學末考試的積分不打折扣,全部給她之後,加上升班的一千積分,她現在只欠書院七萬八千分了!
手裡還有兩百零散的積分留著吃飯。
這速度遠快於她原本的設想,樂觀地想,到地字班,她就能還完積分,後面再贏的,就可以拿來揮霍了。
沈玉如家境不能說差,但絕不到可以揮霍的程度,一想到等她的積分變成正數,就可以去書院的小鋪子,或者文會閣里,想買什麼就買什麼,不免有些期待。
她就在這種美夢中睡著了,第二天醒來的時候,發現金陵下了雪。
在廬舍,一推開窗,就看到滿目潔白。
興沖沖地抱起一應用具去畫室,她想把這雪景畫下來。
沈玉如在畫室,與不謀而合的賀先生一起作畫。
蕭景昭經過兩天兩夜的行程,終於到了秀水縣。
今年冬天似乎格外寒冷,秀水縣的縣城裡竟然也積了一層薄雪。
蕭景昭不耽擱,到了縣城立刻回採桑村,進了家裡,才發現蕭娘子不在,屋子裡像是很久沒有人住,已經落了灰。
他蹙了蹙眉,自己分明不久前,還收到過蕭娘子寄來的信,是從秀水縣來的,家裡怎會沒人?
他大步在每一個房間裡走了一圈,包括廚房,確認整個屋子都已經很久沒有住人。
鎮定如他,此時也擔憂急切起來。
他先查看了蕭娘子的房間,大多東西都留著,又到自己房間,終於發現被褥底下,壓了一封信。
「先帝太子於我有恩,此仇不能不報……若一去不回,勿念。」
蕭景昭一目十行,匆匆讀完,神色莫辯。
信上的字,很不好看,還有錯漏。
他不知道,在自己決定放棄皇位、隱居山林時,蕭娘子心裡已經決意要自己去報仇。
難怪,臨行前,她一反常態,對自己說了那麼多話,難怪他到書院,發現包袱里被她塞了整整一百兩銀子。

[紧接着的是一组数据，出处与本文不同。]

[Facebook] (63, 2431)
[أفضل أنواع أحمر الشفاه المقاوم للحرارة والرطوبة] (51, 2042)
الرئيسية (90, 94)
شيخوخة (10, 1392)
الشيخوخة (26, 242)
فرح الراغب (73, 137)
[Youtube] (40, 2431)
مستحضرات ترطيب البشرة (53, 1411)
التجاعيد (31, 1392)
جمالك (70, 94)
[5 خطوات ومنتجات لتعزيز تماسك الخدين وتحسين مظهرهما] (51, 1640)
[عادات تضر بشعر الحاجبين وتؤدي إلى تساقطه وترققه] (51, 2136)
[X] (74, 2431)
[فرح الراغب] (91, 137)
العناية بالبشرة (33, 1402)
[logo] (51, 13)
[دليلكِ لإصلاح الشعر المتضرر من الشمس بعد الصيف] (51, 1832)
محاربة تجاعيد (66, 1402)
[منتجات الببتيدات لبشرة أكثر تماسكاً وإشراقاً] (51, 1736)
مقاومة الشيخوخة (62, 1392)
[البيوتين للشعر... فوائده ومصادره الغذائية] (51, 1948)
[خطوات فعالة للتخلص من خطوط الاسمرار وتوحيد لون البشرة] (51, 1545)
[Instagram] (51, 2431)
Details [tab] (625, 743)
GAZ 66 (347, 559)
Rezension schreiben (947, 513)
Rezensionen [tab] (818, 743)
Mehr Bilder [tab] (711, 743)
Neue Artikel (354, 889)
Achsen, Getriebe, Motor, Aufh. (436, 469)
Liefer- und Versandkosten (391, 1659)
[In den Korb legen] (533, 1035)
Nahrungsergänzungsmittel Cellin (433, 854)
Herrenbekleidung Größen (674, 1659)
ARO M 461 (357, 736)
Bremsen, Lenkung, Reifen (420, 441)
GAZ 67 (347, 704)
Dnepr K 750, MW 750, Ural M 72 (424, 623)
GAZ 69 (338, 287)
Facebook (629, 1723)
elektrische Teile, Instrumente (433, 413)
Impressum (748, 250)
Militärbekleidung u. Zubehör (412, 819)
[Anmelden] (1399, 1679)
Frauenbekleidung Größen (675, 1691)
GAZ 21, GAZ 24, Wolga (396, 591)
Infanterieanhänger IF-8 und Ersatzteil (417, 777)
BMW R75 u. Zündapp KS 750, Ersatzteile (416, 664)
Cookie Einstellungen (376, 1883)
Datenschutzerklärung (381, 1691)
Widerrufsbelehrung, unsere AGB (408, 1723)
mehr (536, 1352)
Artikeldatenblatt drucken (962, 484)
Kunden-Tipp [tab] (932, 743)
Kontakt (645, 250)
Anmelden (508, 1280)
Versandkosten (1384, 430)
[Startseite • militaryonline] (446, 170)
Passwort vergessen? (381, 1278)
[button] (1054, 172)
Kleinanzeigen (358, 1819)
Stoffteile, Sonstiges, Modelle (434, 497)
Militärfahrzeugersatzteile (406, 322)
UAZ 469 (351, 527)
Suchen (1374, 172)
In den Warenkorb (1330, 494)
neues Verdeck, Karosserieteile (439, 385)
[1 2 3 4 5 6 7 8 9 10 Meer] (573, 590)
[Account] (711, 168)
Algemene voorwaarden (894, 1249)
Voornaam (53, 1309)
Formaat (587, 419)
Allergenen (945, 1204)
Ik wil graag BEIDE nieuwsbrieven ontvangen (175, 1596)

他至今也不知道,蕭娘子究竟是如何靠針線攢下那麼多銀子,怕她勞神傷眼,急於接她一道去金陵。
沈玉如畫好了雪景,到了下午,師父和爹陪她一起去演武場騎馬。
他們兩個文人都不會這些,只在一邊看著她騎。
沈清淮這時才發現,自己女兒與賀先生的相處,如此融洽,不似師徒,更像長姐。
「阿妧與你倒是親近,多謝賀先生待她這般好。」
賀雪泠問道:「她小名叫阿妧?何意?」
「我也不知道。」沈清淮微微搖頭,「她娘懷她時起的小名,說等她出生,再告訴我們是何意……可惜……」
沒有人知道她為什麼起這個名字,只是按她說的,用了而已。